Extrait:
┄┄┄┄┄┄┄┄┄┄

Quant au rôle de la télévision dans le financement du cinéma - c'est à l'évidence l'un des piliers de notre système de soutien - il n'existe à mes yeux aucun motif tangible de réduire la contribution des chaînes de télévision au bénéfice mutuel d'ailleurs des diffuseurs et du monde du cinéma. En revanche, rien ne s'oppose, comme vous le suggérez opportunément dans votre rapport, à mener une réflexion sur une plus grande diversité des sources de financement par la modernisation de notre système de soutien, par la réforme des SOFICAS, par le développement des aides régionales et David Kessler, le directeur général du Centre National de la Cinématographie, a engagé depuis l'automne dernier cette réflexion. dont il nous livrera dans quelques mois les conclusions. Nous sommes donc, je crois, Messieurs les présidents, Mesdames et Messieurs les parlementaires, tout à fait en phase avec votre souci d'assurer au cinéma français les conditions d'un développement durable. Vous vous êtes également attachés à souligner un certain nombre d'autres objectifs plus ciblés et importants.

┄┄┄┄┄┄┄┄┄┄

Données:

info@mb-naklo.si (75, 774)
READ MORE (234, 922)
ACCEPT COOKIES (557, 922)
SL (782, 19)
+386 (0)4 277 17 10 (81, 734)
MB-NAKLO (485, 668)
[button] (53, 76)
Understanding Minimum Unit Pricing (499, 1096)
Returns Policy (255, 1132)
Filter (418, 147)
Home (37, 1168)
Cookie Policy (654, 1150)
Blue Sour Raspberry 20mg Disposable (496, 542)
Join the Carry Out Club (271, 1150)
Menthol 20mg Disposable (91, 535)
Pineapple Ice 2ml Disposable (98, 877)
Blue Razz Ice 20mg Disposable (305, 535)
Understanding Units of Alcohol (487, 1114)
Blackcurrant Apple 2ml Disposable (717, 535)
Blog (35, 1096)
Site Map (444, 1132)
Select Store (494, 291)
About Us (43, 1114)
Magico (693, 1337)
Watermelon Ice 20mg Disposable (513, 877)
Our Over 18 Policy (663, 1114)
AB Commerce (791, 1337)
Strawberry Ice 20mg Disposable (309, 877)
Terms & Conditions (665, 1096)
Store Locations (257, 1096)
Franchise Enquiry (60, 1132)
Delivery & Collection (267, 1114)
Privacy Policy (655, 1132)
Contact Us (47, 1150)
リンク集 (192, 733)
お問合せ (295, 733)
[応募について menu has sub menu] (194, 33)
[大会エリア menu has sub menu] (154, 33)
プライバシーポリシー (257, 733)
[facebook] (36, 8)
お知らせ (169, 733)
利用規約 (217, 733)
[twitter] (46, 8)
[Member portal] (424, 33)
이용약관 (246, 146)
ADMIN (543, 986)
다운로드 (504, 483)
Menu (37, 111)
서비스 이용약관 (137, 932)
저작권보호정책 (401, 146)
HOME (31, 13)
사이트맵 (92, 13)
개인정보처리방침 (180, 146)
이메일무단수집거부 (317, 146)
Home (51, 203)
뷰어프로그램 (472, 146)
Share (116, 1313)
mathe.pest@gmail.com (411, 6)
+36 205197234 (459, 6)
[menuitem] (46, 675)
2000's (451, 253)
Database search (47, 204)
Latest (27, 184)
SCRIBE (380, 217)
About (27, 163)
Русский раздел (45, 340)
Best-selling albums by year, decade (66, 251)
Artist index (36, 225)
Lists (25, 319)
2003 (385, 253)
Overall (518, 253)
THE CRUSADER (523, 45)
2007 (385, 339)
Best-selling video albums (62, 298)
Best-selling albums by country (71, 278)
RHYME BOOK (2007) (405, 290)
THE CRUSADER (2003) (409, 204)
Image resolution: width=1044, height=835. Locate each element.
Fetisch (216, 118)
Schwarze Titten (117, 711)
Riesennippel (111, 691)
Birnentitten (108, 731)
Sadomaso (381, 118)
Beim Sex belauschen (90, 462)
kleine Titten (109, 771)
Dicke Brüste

┄┄┄┄┄┄┄┄┄┄

Consigne: D'après l'extrait, pourquoi ne faut-il pas réduire la contribution des chaînes de télévision au financement du cinéma ? Répondez en une à trois phrases.

Corrigé: Selon l'extrait, la télévision est l'un des piliers du système de soutien au cinéma. Sa contribution profite à la fois aux diffuseurs et au monde du cinéma. Il n'existe donc aucun motif tangible de la réduire.